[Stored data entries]
::::

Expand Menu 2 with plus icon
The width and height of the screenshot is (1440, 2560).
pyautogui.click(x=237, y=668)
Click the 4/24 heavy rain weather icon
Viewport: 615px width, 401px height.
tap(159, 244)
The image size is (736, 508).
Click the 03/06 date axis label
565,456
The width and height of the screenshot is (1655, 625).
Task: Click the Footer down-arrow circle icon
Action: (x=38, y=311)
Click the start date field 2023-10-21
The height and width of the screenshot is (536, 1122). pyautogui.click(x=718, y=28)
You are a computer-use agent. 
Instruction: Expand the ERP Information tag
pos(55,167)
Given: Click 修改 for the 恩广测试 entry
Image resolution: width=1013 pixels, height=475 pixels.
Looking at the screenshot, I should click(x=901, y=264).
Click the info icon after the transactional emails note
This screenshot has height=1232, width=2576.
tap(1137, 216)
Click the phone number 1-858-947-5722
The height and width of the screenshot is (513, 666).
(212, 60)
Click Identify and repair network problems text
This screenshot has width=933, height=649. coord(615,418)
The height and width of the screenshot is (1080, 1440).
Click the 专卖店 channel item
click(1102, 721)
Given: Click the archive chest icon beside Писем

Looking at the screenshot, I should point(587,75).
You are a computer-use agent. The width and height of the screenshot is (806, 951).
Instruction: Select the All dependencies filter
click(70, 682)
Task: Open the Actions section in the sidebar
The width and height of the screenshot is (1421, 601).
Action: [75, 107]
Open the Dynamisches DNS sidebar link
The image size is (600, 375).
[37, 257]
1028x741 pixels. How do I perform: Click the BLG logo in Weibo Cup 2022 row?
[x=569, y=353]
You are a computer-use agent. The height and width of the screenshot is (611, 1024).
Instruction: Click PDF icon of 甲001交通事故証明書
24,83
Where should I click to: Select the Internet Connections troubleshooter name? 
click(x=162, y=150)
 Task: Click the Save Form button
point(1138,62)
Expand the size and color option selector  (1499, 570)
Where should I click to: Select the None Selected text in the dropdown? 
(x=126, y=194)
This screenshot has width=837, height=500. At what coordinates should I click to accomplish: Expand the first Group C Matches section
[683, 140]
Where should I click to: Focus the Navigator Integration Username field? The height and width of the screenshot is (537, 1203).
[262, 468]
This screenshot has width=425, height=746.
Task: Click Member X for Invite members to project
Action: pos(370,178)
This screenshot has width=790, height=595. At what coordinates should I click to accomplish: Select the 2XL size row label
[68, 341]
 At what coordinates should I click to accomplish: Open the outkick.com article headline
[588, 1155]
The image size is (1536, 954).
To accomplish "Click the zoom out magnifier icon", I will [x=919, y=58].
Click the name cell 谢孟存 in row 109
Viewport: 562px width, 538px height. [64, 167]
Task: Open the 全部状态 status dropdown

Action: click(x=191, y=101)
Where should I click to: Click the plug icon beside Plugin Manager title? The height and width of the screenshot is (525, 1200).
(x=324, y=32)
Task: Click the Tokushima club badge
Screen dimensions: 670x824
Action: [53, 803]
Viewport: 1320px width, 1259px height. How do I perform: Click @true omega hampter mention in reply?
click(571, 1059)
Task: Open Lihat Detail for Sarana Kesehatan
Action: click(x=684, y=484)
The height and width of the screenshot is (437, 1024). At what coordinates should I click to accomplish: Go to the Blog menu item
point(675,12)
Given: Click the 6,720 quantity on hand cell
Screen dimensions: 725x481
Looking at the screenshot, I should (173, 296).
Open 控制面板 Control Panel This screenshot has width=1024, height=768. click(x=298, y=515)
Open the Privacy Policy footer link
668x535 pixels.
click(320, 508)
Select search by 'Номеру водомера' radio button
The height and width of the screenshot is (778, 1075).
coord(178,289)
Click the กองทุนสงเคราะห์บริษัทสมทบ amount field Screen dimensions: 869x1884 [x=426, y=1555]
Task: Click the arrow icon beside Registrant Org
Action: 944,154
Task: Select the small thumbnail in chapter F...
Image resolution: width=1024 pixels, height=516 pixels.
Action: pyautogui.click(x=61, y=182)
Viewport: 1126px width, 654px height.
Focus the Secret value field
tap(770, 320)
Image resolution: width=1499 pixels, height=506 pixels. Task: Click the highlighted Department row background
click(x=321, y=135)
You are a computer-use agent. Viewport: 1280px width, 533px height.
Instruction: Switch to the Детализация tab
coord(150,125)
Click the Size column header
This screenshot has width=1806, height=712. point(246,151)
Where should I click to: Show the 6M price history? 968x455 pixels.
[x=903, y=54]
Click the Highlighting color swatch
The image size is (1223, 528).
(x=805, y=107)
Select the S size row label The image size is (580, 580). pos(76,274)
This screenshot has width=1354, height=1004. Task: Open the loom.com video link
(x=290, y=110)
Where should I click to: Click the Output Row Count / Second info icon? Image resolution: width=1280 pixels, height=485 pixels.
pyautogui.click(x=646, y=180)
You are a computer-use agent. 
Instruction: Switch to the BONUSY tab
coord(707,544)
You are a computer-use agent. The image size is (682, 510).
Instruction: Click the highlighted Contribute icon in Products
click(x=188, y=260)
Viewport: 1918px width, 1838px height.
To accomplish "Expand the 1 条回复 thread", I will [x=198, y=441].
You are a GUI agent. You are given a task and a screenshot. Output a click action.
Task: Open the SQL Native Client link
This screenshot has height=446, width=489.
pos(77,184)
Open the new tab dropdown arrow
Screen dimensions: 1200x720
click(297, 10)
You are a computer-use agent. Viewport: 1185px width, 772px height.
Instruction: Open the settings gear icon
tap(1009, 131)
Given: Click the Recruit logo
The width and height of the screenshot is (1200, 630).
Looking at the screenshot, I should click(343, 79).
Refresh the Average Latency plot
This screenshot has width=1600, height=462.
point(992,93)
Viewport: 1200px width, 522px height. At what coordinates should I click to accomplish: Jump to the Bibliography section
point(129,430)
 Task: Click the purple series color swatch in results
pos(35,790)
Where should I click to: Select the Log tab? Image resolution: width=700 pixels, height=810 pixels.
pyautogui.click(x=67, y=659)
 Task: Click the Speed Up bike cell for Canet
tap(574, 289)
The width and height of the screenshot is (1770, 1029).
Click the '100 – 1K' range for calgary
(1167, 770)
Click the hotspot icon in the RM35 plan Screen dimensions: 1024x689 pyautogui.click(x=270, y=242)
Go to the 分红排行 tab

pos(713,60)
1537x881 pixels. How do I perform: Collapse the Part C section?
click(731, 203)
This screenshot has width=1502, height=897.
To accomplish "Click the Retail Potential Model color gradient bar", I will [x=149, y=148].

::::

- _Task objective_
Print the entries exactly.

- _Reply to the exercise_
Expand Menu 2 with plus icon
The width and height of the screenshot is (1440, 2560).
pyautogui.click(x=237, y=668)
Click the 4/24 heavy rain weather icon
Viewport: 615px width, 401px height.
tap(159, 244)
The image size is (736, 508).
Click the 03/06 date axis label
565,456
The width and height of the screenshot is (1655, 625).
Task: Click the Footer down-arrow circle icon
Action: (x=38, y=311)
Click the start date field 2023-10-21
The height and width of the screenshot is (536, 1122). pyautogui.click(x=718, y=28)
You are a computer-use agent. 
Instruction: Expand the ERP Information tag
pos(55,167)
Given: Click 修改 for the 恩广测试 entry
Image resolution: width=1013 pixels, height=475 pixels.
Looking at the screenshot, I should click(x=901, y=264).
Click the info icon after the transactional emails note
This screenshot has height=1232, width=2576.
tap(1137, 216)
Click the phone number 1-858-947-5722
The height and width of the screenshot is (513, 666).
(212, 60)
Click Identify and repair network problems text
This screenshot has width=933, height=649. coord(615,418)
The height and width of the screenshot is (1080, 1440).
Click the 专卖店 channel item
click(1102, 721)
Given: Click the archive chest icon beside Писем

Looking at the screenshot, I should point(587,75).
You are a computer-use agent. The width and height of the screenshot is (806, 951).
Instruction: Select the All dependencies filter
click(70, 682)
Task: Open the Actions section in the sidebar
The width and height of the screenshot is (1421, 601).
Action: [75, 107]
Open the Dynamisches DNS sidebar link
The image size is (600, 375).
[37, 257]
1028x741 pixels. How do I perform: Click the BLG logo in Weibo Cup 2022 row?
[x=569, y=353]
You are a computer-use agent. The height and width of the screenshot is (611, 1024).
Instruction: Click PDF icon of 甲001交通事故証明書
24,83
Where should I click to: Select the Internet Connections troubleshooter name? 
click(x=162, y=150)
 Task: Click the Save Form button
point(1138,62)
Expand the size and color option selector  (1499, 570)
Where should I click to: Select the None Selected text in the dropdown? 
(x=126, y=194)
This screenshot has width=837, height=500. At what coordinates should I click to accomplish: Expand the first Group C Matches section
[683, 140]
Where should I click to: Focus the Navigator Integration Username field? The height and width of the screenshot is (537, 1203).
[262, 468]
This screenshot has width=425, height=746.
Task: Click Member X for Invite members to project
Action: pos(370,178)
This screenshot has width=790, height=595. At what coordinates should I click to accomplish: Select the 2XL size row label
[68, 341]
 At what coordinates should I click to accomplish: Open the outkick.com article headline
[588, 1155]
The image size is (1536, 954).
To accomplish "Click the zoom out magnifier icon", I will [x=919, y=58].
Click the name cell 谢孟存 in row 109
Viewport: 562px width, 538px height. [64, 167]
Task: Open the 全部状态 status dropdown

Action: click(x=191, y=101)
Where should I click to: Click the plug icon beside Plugin Manager title? The height and width of the screenshot is (525, 1200).
(x=324, y=32)
Task: Click the Tokushima club badge
Screen dimensions: 670x824
Action: [53, 803]
Viewport: 1320px width, 1259px height. How do I perform: Click @true omega hampter mention in reply?
click(571, 1059)
Task: Open Lihat Detail for Sarana Kesehatan
Action: click(x=684, y=484)
The height and width of the screenshot is (437, 1024). At what coordinates should I click to accomplish: Go to the Blog menu item
point(675,12)
Given: Click the 6,720 quantity on hand cell
Screen dimensions: 725x481
Looking at the screenshot, I should (173, 296).
Open 控制面板 Control Panel This screenshot has width=1024, height=768. click(x=298, y=515)
Open the Privacy Policy footer link
668x535 pixels.
click(320, 508)
Select search by 'Номеру водомера' radio button
The height and width of the screenshot is (778, 1075).
coord(178,289)
Click the กองทุนสงเคราะห์บริษัทสมทบ amount field Screen dimensions: 869x1884 [x=426, y=1555]
Task: Click the arrow icon beside Registrant Org
Action: 944,154
Task: Select the small thumbnail in chapter F...
Image resolution: width=1024 pixels, height=516 pixels.
Action: pyautogui.click(x=61, y=182)
Viewport: 1126px width, 654px height.
Focus the Secret value field
tap(770, 320)
Image resolution: width=1499 pixels, height=506 pixels. Task: Click the highlighted Department row background
click(x=321, y=135)
You are a computer-use agent. Viewport: 1280px width, 533px height.
Instruction: Switch to the Детализация tab
coord(150,125)
Click the Size column header
This screenshot has width=1806, height=712. point(246,151)
Where should I click to: Show the 6M price history? 968x455 pixels.
[x=903, y=54]
Click the Highlighting color swatch
The image size is (1223, 528).
(x=805, y=107)
Select the S size row label The image size is (580, 580). pos(76,274)
This screenshot has width=1354, height=1004. Task: Open the loom.com video link
(x=290, y=110)
Where should I click to: Click the Output Row Count / Second info icon? Image resolution: width=1280 pixels, height=485 pixels.
pyautogui.click(x=646, y=180)
You are a computer-use agent. 
Instruction: Switch to the BONUSY tab
coord(707,544)
You are a computer-use agent. The image size is (682, 510).
Instruction: Click the highlighted Contribute icon in Products
click(x=188, y=260)
Viewport: 1918px width, 1838px height.
To accomplish "Expand the 1 条回复 thread", I will [x=198, y=441].
You are a GUI agent. You are given a task and a screenshot. Output a click action.
Task: Open the SQL Native Client link
This screenshot has height=446, width=489.
pos(77,184)
Open the new tab dropdown arrow
Screen dimensions: 1200x720
click(297, 10)
You are a computer-use agent. Viewport: 1185px width, 772px height.
Instruction: Open the settings gear icon
tap(1009, 131)
Given: Click the Recruit logo
The width and height of the screenshot is (1200, 630).
Looking at the screenshot, I should click(343, 79).
Refresh the Average Latency plot
This screenshot has width=1600, height=462.
point(992,93)
Viewport: 1200px width, 522px height. At what coordinates should I click to accomplish: Jump to the Bibliography section
point(129,430)
 Task: Click the purple series color swatch in results
pos(35,790)
Where should I click to: Select the Log tab? Image resolution: width=700 pixels, height=810 pixels.
pyautogui.click(x=67, y=659)
 Task: Click the Speed Up bike cell for Canet
tap(574, 289)
The width and height of the screenshot is (1770, 1029).
Click the '100 – 1K' range for calgary
(1167, 770)
Click the hotspot icon in the RM35 plan Screen dimensions: 1024x689 pyautogui.click(x=270, y=242)
Go to the 分红排行 tab

pos(713,60)
1537x881 pixels. How do I perform: Collapse the Part C section?
click(731, 203)
This screenshot has width=1502, height=897.
To accomplish "Click the Retail Potential Model color gradient bar", I will [x=149, y=148].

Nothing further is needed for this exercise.